DeCLUTR: Deep Contrastive Learning for Unsupervised Textual Representations (2006.03659v4)

Abstract: Sentence embeddings are an important component of many NLP systems. Like word embeddings, sentence embeddings are typically learned on large text corpora and then transferred to various downstream tasks, such as clustering and retrieval. Unlike word embeddings, the highest performing solutions for learning sentence embeddings require labelled data, limiting their usefulness to languages and domains where labelled data is abundant. In this paper, we present DeCLUTR: Deep Contrastive Learning for Unsupervised Textual Representations. Inspired by recent advances in deep metric learning (DML), we carefully design a self-supervised objective for learning universal sentence embeddings that does not require labelled training data. When used to extend the pretraining of transformer-based LLMs, our approach closes the performance gap between unsupervised and supervised pretraining for universal sentence encoders. Importantly, our experiments suggest that the quality of the learned embeddings scale with both the number of trainable parameters and the amount of unlabelled training data. Our code and pretrained models are publicly available and can be easily adapted to new domains or used to embed unseen text.

An Expert Overview of DeCLUTR: Deep Contrastive Learning for Unsupervised Textual Representations

The paper presents DeCLUTR, a self-supervised method aimed at learning universal sentence embeddings without the need for labeled data. This approach addresses a significant limitation in NLP where the highest performing sentence embeddings often rely on abundant labeled data, thus restricting their applicability across diverse languages and domains.

Methodology

DeCLUTR draws inspiration from deep metric learning, applying a contrastive loss to sentence encoding. This self-supervised objective bridges the gap between unsupervised and supervised pretraining of sentence encoders by leveraging large amounts of unlabeled data.
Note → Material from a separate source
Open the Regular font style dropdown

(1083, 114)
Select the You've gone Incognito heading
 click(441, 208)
• Contrastive Loss: DeCLUTR uses a contrastive method to learn representations by maximizing agreement between segments sampled from the same document. This involves training an encoder to minimize distances between embedding pairs (anchor-positive) and maximize distances between mismatched pairs (anchor-negative).
• Transformer Extension: The method extends pretraining from transformer-based LLMs, such as RoBERTa, by incorporating an additional self-supervised contrastive loss alongside the masked LLM (MLM) objective. This combination improves embedding quality and enhances scalability with data volume and model size.

Evaluation and Results

The research evaluates DeCLUTR using the SentEval benchmark, encompassing 28 tasks designed to test various linguistic properties and transferability of sentence representations. A comparison with existing supervised and unsupervised methods is conducted.

• Performance Metrics: DeCLUTR achieves competitive results with state-of-the-art supervised techniques on downstream tasks without using any labeled data. The model demonstrates improvement over its baseline transformer models, particularly in challenging areas with limited labeled datasets.
• Probing Tasks: In probing tasks, which assess the capture of linguistic phenomena, DeCLUTR maintains performance analogous to its pretraining models, contrasting with other methods that often experience significant degradation.
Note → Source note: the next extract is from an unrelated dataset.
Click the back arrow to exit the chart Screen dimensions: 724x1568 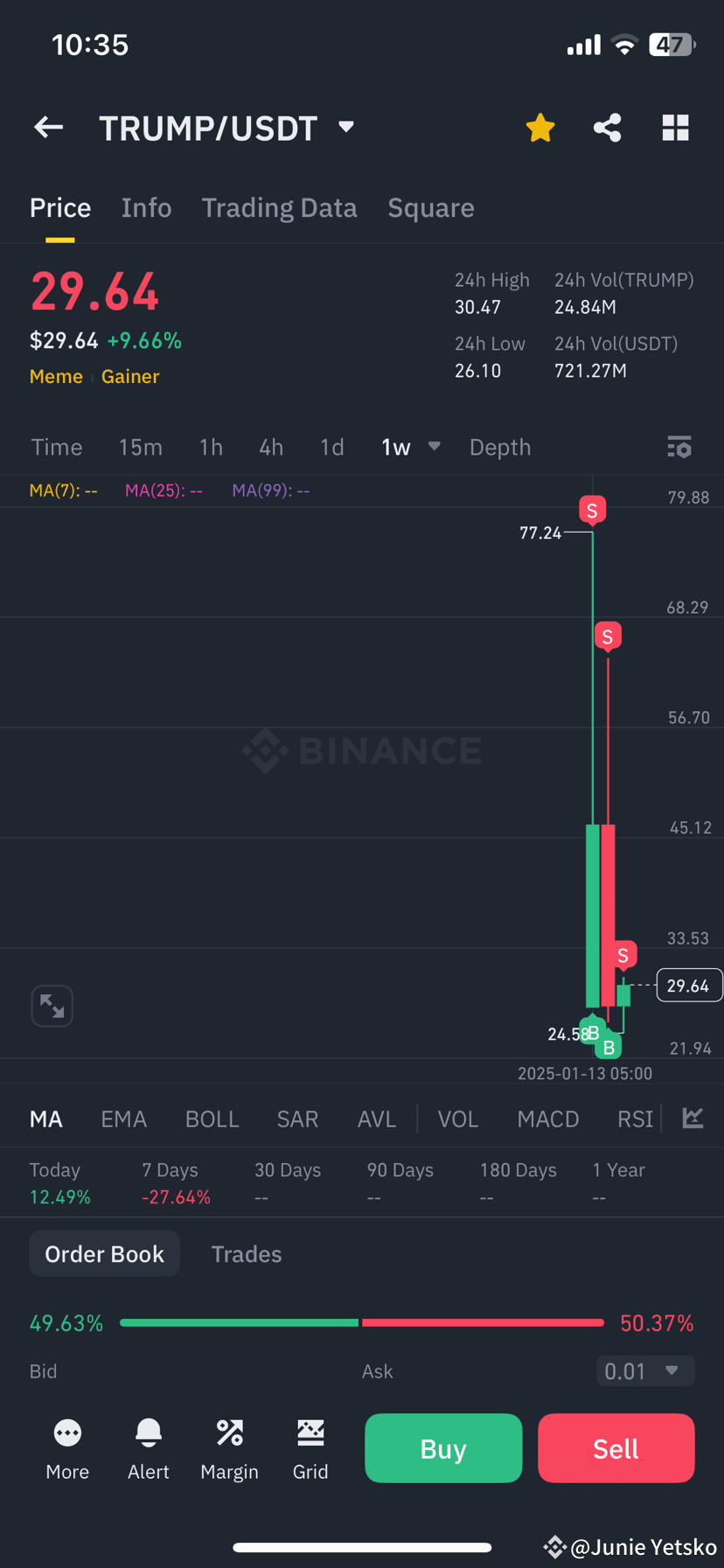click(48, 128)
Implications and Future Directions

The findings suggest that well-designed self-supervised objectives can replace or supplement labeled datasets for universal sentence embedding tasks. Such strategies are not only cost-effective but also adaptable for extensive multilingual settings. Future research may explore further scalability of these self-supervised methods, possibly enhancing model capabilities by integrating even larger-scale unlabelled corpora.

This work underscores a pivotal shift in NLP towards reducing dependency on labeled data by harnessing the agility and depth of self-supervised learning techniques, paving the way for more inclusive and versatile AI applications.

The authors have made their code publicly accessible, facilitating reutilization and adaptation for specialized domains, which could significantly impact domain-specific LLMing and multilingual NLP advancements.